The expected answer is a verbatim transcription of the lines below, beginning with the first and ending with the line that holds "The width and height of the screenshot is (1348, 1218).", without pictures.
*** Data in this exercise ***
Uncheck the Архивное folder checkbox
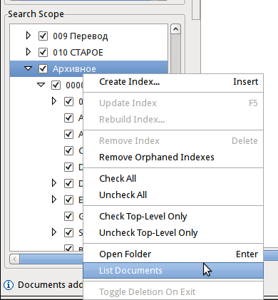278x300 pixels. tap(43, 68)
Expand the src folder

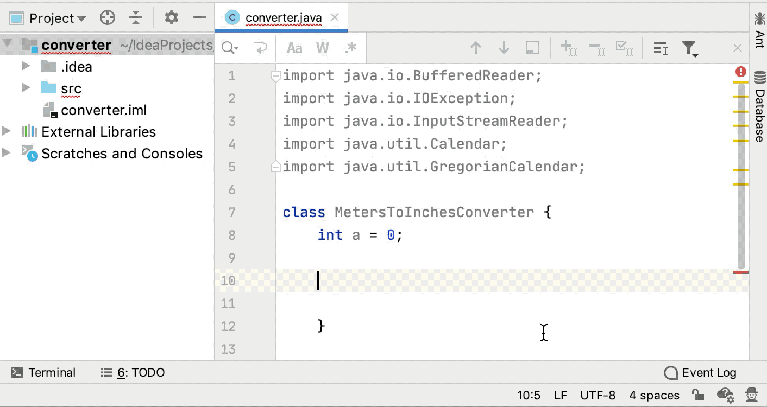(x=24, y=88)
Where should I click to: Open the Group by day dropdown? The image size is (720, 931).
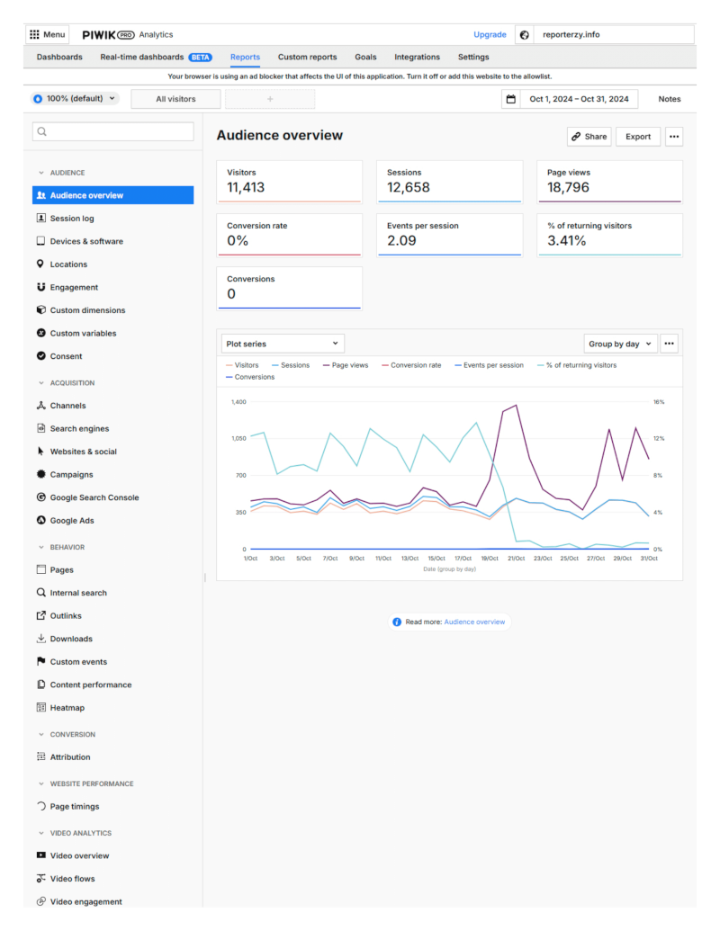click(620, 344)
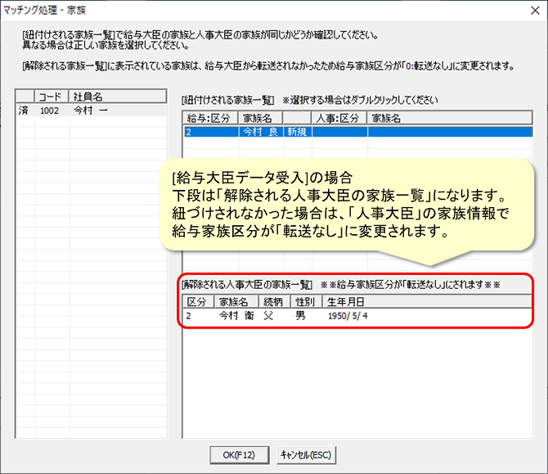
Task: Click the 新規 cell in linked family list
Action: (295, 132)
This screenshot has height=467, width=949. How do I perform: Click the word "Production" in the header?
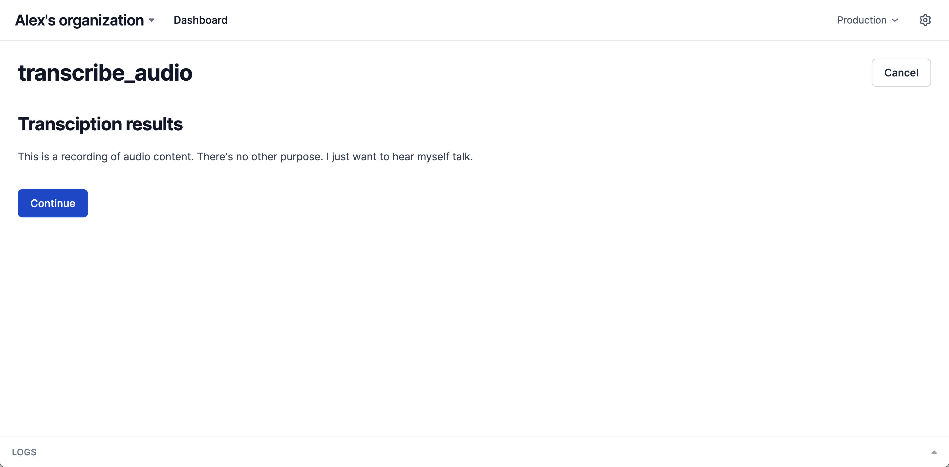pos(862,20)
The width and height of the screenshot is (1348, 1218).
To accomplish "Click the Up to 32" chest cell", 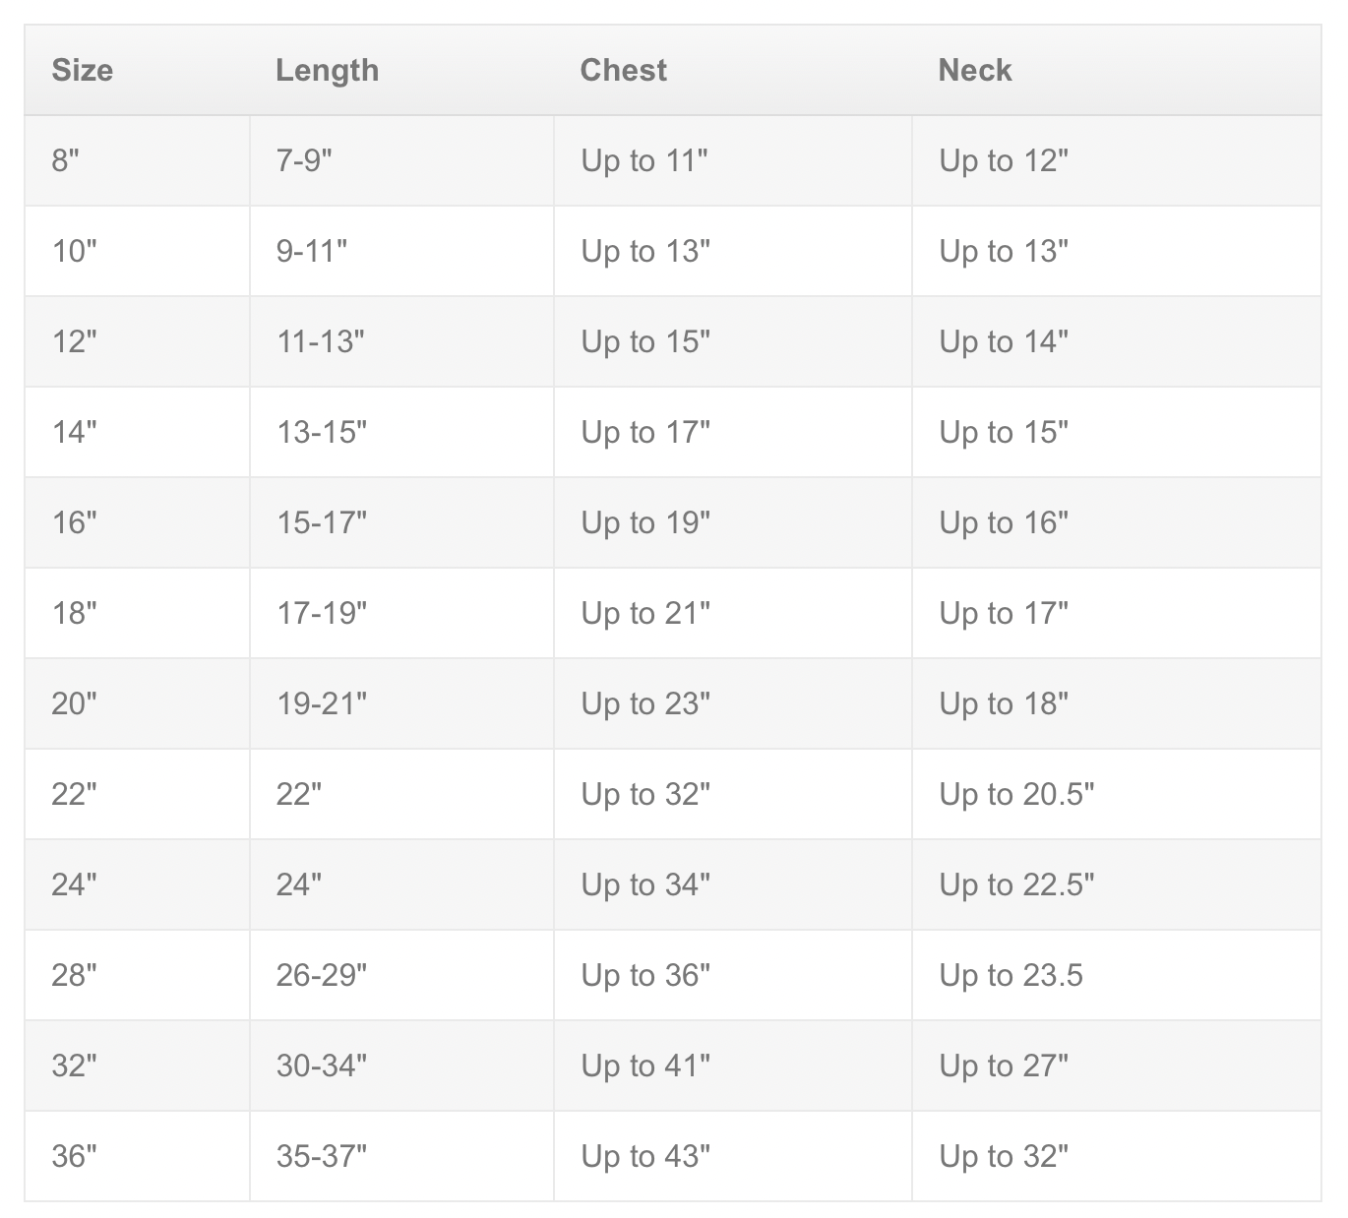I will 733,794.
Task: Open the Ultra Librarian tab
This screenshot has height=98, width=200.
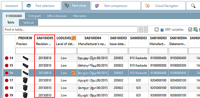Action: pyautogui.click(x=57, y=16)
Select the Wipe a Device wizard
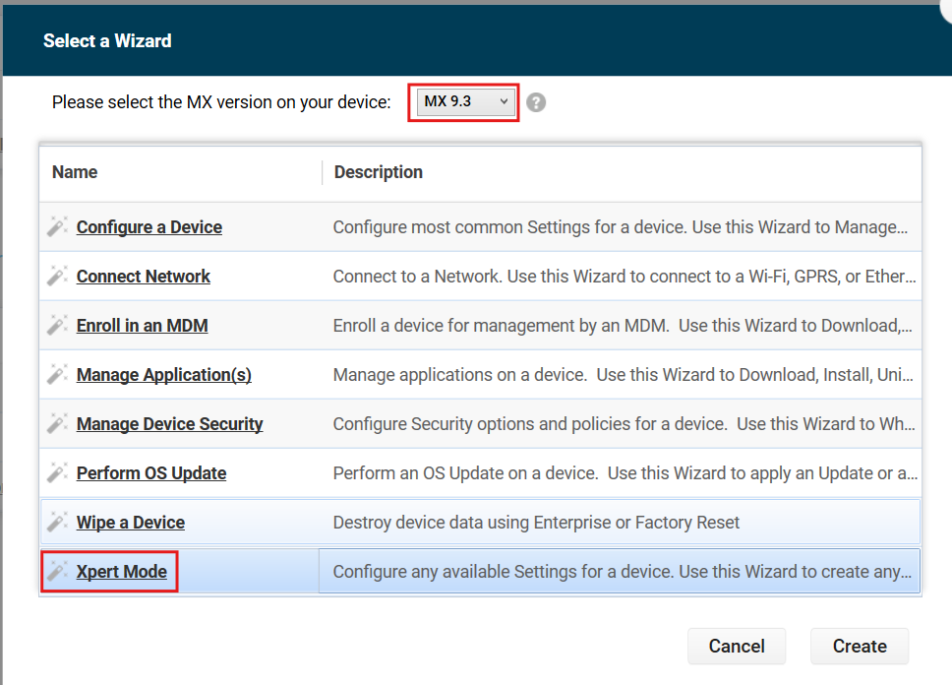The width and height of the screenshot is (952, 685). coord(130,522)
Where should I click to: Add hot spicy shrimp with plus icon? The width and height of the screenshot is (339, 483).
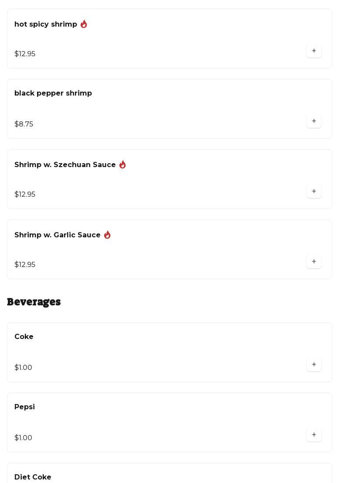(314, 51)
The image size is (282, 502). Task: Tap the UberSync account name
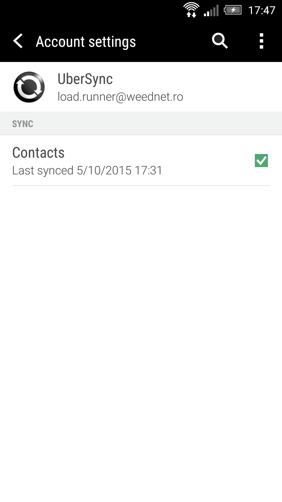[x=85, y=79]
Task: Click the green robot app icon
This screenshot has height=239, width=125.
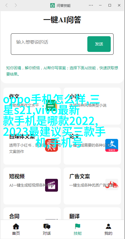Action: 53,5
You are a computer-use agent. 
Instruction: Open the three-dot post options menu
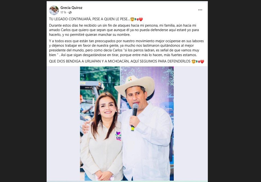(200, 10)
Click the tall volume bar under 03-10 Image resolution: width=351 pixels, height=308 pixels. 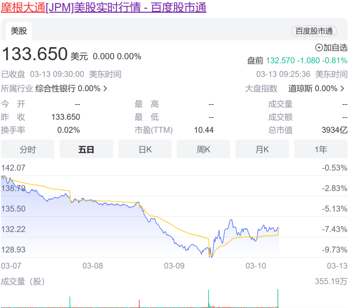click(278, 298)
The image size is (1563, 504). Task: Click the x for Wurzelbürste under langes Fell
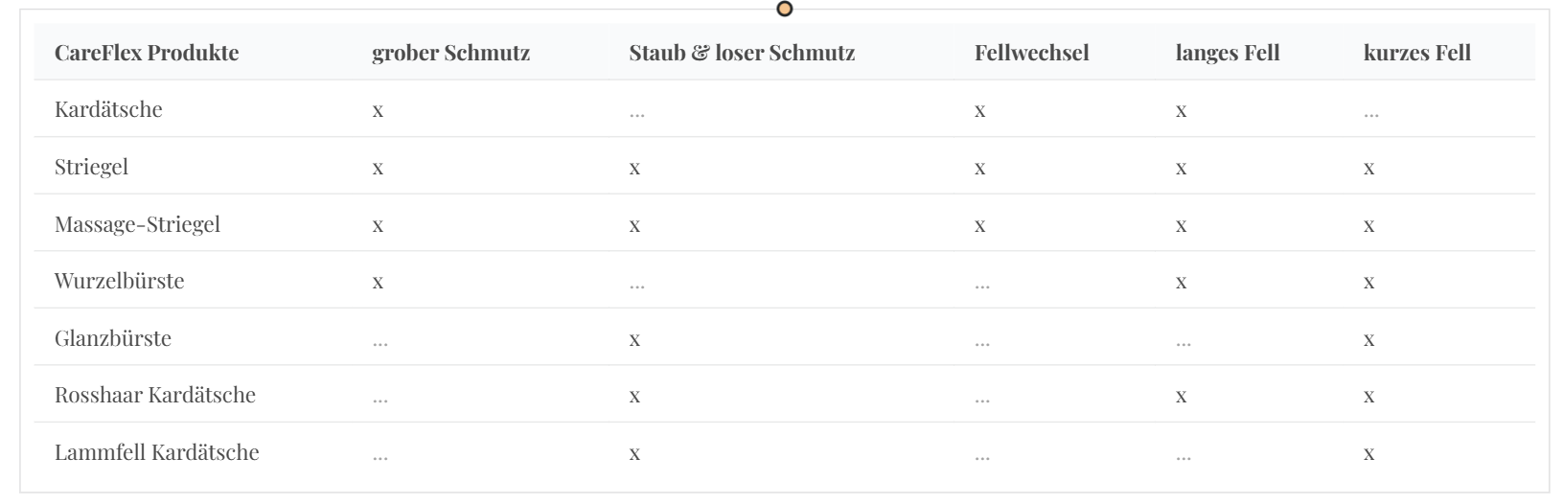coord(1181,283)
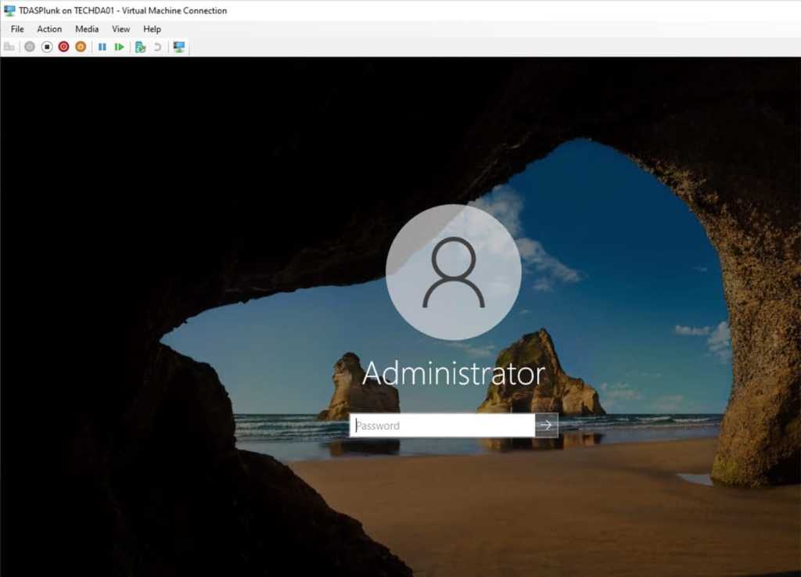This screenshot has height=577, width=801.
Task: Click the orange Save state icon
Action: tap(81, 47)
*** End of Data in this exercise ***
__Solution to this problem__:
Uncheck the Архивное folder checkbox
278x300 pixels. tap(43, 68)
Expand the src folder

(x=24, y=88)
Where should I click to: Open the Group by day dropdown? The image size is (720, 931).
click(620, 344)
Task: Click the 新規 cell in linked family list
Action: (295, 132)
This screenshot has height=467, width=949. How do I perform: Click the word "Production" in the header?
pos(862,20)
The width and height of the screenshot is (1348, 1218).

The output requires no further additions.